Antes de mi cirugía, mi esposo le envió un mensaje de texto: “Quiero el divorcio. No necesito una mujer enferma”. El paciente en la cama de al lado me consoló. “Si sobrevivo a esto, deberíamos casarnos”, dije. Él asintió.vr Una enfermera se quedó sin aliento: “¿Alguna idea de a quién acabas de preguntar?”

 

 

 

 

“No tienes que responder”.

—No —dije, buscando el teléfono con los dedos temblorosos. – Creo que sí.

Empezó a ponerse de pie.

– Quédate.

La palabra salió antes de que pudiera suavizarlo.

Mark se sentó.

Acepté la llamada y la puse en el altavoz.

Por un momento, solo hubo respiración estática y Evan.

“¿Jessica?” Dijo.

Su voz no estaba arrepentida. Estaba irritado.
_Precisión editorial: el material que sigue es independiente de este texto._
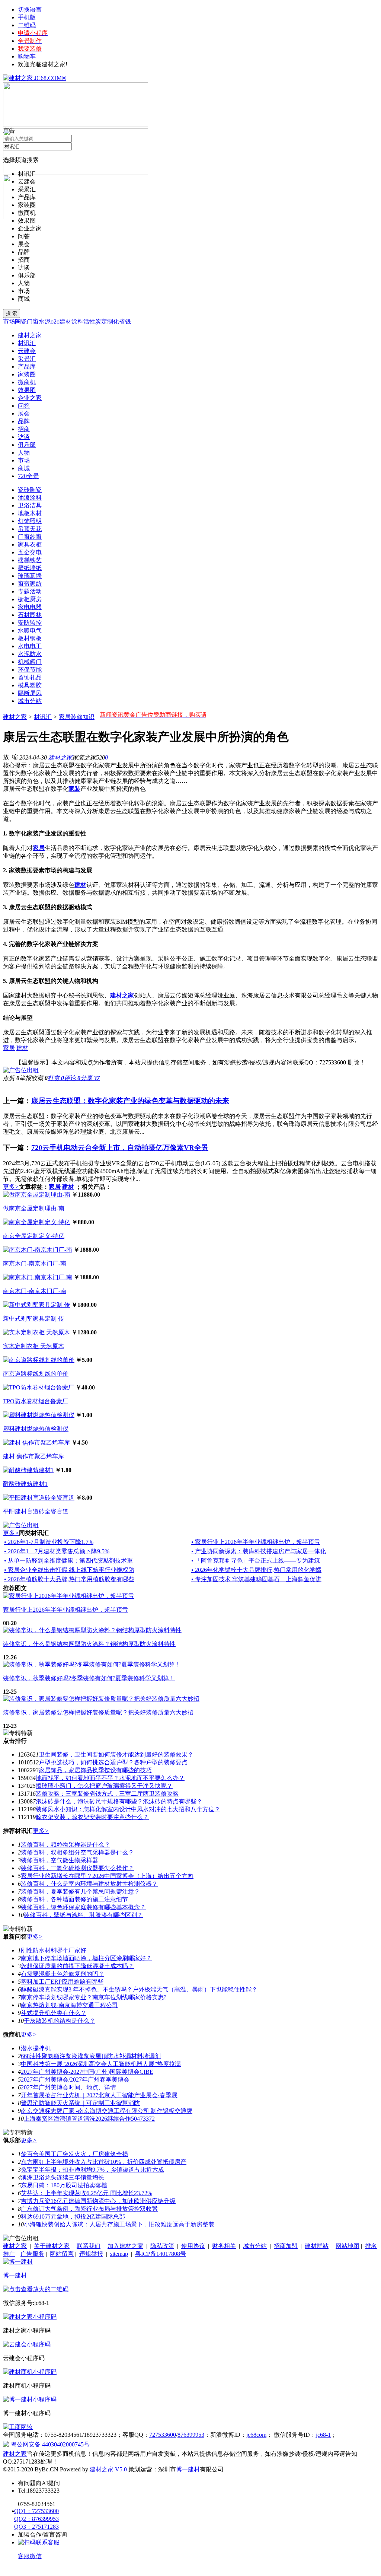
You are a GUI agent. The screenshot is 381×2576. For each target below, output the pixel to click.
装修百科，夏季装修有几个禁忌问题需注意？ (80, 1891)
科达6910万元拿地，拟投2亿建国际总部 (73, 2216)
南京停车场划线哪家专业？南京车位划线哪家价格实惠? (93, 1997)
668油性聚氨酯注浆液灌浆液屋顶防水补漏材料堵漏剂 (91, 2056)
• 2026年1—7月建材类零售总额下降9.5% (56, 1551)
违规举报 (91, 2254)
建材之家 (15, 717)
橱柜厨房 (30, 599)
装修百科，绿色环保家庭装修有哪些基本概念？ (83, 1907)
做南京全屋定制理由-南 (33, 1208)
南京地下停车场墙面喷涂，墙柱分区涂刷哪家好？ (86, 1958)
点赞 (11, 1078)
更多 (11, 1187)
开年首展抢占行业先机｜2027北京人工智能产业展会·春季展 (99, 2095)
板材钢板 (30, 638)
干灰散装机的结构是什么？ (59, 2021)
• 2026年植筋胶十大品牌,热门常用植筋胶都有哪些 (69, 1579)
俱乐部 (27, 275)
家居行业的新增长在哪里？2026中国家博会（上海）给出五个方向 (107, 1876)
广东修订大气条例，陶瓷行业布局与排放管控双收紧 (89, 2209)
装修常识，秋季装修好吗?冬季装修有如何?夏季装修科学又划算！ (89, 1678)
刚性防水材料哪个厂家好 (53, 1950)
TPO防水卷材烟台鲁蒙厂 (35, 1401)
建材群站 (317, 2246)
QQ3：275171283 (36, 2527)
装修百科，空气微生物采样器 (59, 1860)
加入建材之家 (125, 2246)
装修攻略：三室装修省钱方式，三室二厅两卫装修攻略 (107, 1793)
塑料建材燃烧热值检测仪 (35, 1429)
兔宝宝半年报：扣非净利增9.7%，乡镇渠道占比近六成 (92, 2169)
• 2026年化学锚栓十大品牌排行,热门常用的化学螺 (256, 1570)
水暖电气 (30, 630)
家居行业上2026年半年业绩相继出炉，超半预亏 (65, 1610)
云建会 (27, 181)
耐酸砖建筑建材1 (25, 1484)
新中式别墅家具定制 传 (33, 1318)
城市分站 (30, 701)
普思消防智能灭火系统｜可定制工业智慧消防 (80, 2103)
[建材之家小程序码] (30, 2317)
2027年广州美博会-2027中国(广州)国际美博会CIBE (87, 2072)
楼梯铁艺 (30, 560)
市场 (24, 291)
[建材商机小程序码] (30, 2372)
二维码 (27, 25)
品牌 (24, 252)
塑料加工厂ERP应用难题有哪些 (62, 1981)
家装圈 (27, 205)
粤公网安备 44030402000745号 (50, 2444)
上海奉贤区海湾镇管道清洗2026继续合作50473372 (89, 2118)
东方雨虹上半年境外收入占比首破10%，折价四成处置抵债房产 (103, 2162)
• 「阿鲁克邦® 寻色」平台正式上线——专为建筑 (255, 1560)
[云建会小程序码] (27, 2344)
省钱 (125, 321)
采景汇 (27, 189)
Cerré los ojos brevemente.

– Sí.

– Finalmente te has dado la vuelta.

“Estaba en cirugía, Evan”.

– Yo sé eso.

La informalidad de esto hizo que mi mano se apretara alrededor del teléfono.

– ¿Qué quieres?

“Necesito que seas razonable”.

Las cejas de Mark se movieron ligeramente.

Razonable.

La palabra favorita de las personas que ya habían hecho algo imperdonable.

Evan continuó. “Mi abogado dice que será más fácil si presentamos esto como mutuo. No quiero drama”.

Miré el techo y casi me río.

– No quieres drama.

“No. Y antes de que te emociones, entiende que esto se ha estado construyendo durante mucho tiempo”.

– Es gracioso. Nunca lo mencionaste antes de mi tumor”.

Él suspiró.

“Ahí está. Vas a hacer esto sobre tu enfermedad”.

La habitación se quedó en silencio.

Incluso las máquinas parecían contener la respiración.

Miré a Mark. Su expresión se había quedado completamente quieta.